Alice has two coins. The probability of Heads for the first coin is 1/4, and the probability of Heads for the second is 3/4. Other than this difference, the coins are indistinguishable. Alice chooses one of the coins at random and sends it to Bob. The random selection used by Alice to pick the coin to send to Bob is such that the first coin has a probability p of being selected. Assume that 0<p<1. Bob tries to guess which of the two coins he received by tossing it 3 times in a row and observing the outcome. Assume that for any particular coin, all tosses of that coin are independent.
Given that Bob observed k Heads out of the 3 tosses (where k=0,1,2,3), what is the conditional probability that he received the first coin?

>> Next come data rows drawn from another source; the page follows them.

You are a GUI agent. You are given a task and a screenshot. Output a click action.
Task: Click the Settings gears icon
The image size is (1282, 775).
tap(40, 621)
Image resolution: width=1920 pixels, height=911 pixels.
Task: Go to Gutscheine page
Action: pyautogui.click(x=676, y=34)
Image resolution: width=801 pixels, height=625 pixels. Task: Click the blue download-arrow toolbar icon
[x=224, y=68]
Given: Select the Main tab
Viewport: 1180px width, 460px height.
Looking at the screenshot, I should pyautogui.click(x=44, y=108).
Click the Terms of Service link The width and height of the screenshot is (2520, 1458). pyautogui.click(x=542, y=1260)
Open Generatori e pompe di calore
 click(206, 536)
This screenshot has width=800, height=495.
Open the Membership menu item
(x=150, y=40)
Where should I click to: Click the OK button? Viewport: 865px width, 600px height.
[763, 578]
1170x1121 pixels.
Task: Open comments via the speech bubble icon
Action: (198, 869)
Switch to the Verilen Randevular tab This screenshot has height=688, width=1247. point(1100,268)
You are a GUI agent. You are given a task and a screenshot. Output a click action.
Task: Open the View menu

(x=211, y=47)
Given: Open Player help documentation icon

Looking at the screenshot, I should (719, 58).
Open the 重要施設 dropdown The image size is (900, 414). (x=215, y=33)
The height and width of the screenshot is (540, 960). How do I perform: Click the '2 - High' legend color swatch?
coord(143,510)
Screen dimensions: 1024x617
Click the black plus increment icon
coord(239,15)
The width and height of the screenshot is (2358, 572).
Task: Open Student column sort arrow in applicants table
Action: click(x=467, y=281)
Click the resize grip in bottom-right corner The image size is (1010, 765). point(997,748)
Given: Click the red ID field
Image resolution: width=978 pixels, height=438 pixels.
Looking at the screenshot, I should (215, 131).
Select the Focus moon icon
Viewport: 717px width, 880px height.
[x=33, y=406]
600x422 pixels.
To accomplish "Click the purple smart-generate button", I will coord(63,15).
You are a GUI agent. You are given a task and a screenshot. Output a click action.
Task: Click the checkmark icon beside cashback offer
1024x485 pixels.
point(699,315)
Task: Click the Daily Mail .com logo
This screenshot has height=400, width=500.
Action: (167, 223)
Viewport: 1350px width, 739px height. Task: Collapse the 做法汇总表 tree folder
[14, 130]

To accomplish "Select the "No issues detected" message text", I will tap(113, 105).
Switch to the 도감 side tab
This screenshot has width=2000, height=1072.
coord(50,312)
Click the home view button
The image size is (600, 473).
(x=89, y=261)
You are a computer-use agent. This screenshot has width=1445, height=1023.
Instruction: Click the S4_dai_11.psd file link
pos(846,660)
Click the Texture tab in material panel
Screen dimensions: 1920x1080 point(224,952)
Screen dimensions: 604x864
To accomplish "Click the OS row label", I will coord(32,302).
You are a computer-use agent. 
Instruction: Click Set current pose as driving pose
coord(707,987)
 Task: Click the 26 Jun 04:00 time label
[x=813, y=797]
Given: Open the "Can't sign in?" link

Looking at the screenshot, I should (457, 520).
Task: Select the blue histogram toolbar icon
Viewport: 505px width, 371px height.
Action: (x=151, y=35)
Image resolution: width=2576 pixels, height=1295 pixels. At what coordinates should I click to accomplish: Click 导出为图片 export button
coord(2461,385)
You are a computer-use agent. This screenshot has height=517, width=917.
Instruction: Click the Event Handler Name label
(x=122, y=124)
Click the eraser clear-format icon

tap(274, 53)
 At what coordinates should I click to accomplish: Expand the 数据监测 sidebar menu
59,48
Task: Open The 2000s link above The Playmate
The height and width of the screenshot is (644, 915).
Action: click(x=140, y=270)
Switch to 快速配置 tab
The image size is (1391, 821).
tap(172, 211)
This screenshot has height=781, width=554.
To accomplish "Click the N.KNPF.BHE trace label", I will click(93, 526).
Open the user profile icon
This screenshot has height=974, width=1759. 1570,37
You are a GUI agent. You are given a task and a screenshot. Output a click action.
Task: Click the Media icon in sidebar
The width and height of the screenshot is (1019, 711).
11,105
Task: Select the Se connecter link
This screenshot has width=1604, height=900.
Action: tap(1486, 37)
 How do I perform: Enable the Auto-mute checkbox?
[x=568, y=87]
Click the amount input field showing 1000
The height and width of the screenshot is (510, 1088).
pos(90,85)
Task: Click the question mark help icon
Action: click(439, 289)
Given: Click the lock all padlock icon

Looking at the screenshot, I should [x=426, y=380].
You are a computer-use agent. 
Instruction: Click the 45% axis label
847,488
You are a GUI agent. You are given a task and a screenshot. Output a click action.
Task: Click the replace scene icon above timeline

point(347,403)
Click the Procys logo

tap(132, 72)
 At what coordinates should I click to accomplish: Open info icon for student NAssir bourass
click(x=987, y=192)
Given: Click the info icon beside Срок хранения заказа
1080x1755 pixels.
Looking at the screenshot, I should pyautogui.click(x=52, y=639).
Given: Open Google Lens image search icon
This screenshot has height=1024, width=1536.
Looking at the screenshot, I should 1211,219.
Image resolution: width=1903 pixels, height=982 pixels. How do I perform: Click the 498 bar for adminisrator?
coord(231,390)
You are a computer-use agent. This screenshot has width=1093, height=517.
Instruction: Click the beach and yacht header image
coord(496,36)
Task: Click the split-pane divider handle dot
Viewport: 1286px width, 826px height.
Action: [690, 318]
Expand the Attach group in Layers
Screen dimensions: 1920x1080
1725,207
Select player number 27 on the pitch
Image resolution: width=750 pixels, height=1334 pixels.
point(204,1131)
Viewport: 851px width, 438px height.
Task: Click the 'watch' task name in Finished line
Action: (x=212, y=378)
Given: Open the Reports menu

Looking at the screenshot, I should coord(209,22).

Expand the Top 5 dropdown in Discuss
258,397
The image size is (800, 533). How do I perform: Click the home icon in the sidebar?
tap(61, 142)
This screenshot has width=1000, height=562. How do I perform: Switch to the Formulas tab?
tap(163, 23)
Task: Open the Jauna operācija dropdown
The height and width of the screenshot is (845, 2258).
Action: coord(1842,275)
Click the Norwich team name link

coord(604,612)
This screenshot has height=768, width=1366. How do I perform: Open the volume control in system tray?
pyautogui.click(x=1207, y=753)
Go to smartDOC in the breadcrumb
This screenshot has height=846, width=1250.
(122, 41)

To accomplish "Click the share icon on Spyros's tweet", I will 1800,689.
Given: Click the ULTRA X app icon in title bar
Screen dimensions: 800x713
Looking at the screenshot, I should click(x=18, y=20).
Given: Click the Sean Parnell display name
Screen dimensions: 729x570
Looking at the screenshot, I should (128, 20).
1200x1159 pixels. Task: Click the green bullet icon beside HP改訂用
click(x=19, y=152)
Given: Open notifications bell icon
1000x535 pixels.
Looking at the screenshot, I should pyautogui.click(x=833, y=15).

Ans : 3^3-k*p/3^3-k*p+3^k*(1-p)
We define an error to have occurred if Bob decides that he received one coin from Alice, but he actually received the other coin. He decides that he received the first coin when the number of Heads, k, that he observes on the 3 tosses satisfies a certain condition. When one of the following conditions is used, Bob will minimize the probability of error. Choose the correct threshold condition.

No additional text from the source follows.